*** Exercise input
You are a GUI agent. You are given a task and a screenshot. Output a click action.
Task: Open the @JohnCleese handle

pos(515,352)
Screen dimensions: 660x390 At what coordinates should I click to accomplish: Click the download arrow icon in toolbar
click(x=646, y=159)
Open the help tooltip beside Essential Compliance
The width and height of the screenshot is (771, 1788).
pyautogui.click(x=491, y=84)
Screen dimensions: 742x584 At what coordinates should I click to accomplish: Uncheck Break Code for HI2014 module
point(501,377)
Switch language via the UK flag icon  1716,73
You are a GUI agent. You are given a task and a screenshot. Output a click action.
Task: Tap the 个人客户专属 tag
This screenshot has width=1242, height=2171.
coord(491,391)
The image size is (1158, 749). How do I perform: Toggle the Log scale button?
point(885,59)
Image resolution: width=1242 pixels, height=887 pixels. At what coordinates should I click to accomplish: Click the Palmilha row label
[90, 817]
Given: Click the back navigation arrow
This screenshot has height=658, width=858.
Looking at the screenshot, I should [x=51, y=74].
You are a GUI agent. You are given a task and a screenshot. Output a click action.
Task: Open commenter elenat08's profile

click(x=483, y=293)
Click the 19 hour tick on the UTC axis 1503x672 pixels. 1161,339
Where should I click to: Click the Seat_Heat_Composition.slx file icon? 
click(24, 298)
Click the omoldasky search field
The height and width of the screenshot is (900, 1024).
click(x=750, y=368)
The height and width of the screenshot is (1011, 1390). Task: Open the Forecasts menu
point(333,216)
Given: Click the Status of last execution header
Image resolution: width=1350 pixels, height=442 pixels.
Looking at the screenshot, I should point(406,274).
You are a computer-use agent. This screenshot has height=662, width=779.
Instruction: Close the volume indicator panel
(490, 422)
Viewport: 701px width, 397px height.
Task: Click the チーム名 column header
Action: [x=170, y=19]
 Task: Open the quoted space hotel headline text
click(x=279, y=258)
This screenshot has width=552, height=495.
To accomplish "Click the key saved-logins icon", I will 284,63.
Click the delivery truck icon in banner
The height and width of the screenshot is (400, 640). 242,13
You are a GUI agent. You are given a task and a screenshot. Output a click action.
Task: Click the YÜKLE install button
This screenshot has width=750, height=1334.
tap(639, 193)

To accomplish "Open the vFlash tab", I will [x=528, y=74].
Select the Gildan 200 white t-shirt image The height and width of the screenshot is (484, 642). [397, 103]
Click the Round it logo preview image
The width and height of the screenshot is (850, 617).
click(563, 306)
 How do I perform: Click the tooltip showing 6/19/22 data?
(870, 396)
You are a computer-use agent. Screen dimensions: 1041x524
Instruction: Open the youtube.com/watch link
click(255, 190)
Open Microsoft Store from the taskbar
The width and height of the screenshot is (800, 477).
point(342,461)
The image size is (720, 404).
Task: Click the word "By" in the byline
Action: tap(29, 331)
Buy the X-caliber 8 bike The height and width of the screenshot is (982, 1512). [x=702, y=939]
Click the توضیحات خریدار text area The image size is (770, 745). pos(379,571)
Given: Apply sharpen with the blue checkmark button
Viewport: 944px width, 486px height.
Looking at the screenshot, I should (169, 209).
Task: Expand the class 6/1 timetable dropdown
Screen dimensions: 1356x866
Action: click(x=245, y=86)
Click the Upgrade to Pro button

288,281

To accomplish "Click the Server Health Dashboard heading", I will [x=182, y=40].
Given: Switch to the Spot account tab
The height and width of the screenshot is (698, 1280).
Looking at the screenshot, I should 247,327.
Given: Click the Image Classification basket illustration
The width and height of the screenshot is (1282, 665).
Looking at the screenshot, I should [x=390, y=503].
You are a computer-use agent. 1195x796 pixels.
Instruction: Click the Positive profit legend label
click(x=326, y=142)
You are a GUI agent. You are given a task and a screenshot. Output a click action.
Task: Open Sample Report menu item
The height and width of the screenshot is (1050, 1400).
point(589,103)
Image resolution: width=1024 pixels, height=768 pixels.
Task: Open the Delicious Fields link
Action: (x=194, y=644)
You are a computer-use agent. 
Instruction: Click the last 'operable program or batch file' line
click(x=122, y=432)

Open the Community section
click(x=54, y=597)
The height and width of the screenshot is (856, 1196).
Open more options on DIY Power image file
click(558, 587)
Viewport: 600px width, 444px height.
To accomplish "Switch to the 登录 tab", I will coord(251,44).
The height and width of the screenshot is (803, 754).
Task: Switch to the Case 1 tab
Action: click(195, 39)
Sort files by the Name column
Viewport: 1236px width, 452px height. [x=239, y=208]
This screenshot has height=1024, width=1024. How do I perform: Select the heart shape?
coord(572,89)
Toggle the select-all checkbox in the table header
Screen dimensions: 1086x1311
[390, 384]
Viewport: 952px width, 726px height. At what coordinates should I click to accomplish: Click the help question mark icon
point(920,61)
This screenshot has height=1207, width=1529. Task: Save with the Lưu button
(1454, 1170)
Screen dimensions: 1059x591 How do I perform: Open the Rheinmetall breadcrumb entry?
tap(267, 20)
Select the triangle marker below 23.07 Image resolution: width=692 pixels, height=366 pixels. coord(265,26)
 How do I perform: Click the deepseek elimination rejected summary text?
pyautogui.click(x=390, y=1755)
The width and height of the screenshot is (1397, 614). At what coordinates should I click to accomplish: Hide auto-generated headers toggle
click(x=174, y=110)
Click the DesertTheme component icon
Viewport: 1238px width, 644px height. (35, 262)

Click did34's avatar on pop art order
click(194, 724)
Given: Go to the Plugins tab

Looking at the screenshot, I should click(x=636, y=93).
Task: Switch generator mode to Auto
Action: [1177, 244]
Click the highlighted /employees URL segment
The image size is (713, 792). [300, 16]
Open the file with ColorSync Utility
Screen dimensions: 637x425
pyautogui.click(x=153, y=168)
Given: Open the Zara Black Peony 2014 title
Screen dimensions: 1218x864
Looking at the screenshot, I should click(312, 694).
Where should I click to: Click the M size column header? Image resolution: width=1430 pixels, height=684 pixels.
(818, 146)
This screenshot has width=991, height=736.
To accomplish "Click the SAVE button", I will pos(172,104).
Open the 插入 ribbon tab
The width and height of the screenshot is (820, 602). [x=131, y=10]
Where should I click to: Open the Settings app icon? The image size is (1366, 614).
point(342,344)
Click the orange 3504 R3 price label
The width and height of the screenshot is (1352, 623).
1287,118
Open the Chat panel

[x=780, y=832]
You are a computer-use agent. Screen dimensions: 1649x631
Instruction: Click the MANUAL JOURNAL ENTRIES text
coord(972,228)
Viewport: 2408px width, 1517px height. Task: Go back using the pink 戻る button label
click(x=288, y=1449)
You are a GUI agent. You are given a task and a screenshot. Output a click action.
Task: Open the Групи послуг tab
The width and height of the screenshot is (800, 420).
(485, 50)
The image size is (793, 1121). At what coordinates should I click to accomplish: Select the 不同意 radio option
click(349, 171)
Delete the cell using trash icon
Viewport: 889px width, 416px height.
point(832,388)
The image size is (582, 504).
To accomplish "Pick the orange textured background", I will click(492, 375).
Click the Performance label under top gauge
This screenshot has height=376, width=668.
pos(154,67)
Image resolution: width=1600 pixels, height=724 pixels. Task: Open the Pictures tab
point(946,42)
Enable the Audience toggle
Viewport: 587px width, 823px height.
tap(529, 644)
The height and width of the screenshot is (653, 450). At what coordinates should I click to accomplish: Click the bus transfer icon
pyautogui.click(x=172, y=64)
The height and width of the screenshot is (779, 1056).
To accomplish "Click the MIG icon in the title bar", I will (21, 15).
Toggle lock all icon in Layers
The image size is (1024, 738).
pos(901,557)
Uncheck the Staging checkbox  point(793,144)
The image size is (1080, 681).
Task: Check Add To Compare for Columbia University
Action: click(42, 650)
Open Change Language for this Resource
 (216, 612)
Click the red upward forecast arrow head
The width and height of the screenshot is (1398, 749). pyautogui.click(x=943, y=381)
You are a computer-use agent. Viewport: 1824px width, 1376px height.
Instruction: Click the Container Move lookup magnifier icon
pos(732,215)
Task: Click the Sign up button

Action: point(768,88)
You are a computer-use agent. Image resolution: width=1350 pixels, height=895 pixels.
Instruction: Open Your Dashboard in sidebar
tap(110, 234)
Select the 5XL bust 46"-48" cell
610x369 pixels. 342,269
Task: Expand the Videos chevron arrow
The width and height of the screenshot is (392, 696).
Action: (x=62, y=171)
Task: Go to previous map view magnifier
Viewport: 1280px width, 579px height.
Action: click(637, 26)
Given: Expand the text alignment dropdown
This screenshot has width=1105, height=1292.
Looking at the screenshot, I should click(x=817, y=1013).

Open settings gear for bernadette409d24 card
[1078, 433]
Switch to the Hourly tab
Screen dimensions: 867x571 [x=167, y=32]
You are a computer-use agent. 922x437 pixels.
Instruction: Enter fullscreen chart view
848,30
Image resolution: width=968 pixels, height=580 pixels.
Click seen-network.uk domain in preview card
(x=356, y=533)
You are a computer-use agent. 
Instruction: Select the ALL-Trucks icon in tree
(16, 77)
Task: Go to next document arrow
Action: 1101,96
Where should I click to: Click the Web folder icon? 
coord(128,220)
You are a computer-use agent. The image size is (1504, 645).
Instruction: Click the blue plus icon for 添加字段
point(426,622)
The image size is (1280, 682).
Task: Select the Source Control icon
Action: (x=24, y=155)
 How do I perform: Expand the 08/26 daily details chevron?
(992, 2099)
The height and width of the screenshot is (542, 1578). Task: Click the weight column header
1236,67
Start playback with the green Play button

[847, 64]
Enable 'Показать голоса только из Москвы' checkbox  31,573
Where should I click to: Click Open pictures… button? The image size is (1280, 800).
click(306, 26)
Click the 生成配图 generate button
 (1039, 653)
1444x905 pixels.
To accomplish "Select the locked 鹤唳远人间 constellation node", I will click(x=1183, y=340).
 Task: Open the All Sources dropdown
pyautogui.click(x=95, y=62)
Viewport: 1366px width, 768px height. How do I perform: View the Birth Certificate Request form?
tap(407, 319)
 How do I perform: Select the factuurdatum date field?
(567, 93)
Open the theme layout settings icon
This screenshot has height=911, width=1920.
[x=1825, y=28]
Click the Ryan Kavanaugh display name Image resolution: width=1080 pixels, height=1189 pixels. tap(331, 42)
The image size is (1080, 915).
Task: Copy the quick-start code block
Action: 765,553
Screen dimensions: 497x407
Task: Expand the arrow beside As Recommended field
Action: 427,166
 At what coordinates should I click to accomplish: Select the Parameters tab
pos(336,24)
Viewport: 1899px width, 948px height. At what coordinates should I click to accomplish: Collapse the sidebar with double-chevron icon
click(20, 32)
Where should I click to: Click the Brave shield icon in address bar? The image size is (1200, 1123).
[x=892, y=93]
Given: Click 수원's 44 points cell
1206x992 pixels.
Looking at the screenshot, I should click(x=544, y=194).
******
Work item: Using the entries above, tally every line that holds the word "title". Answer with that number only.

Answer section: 2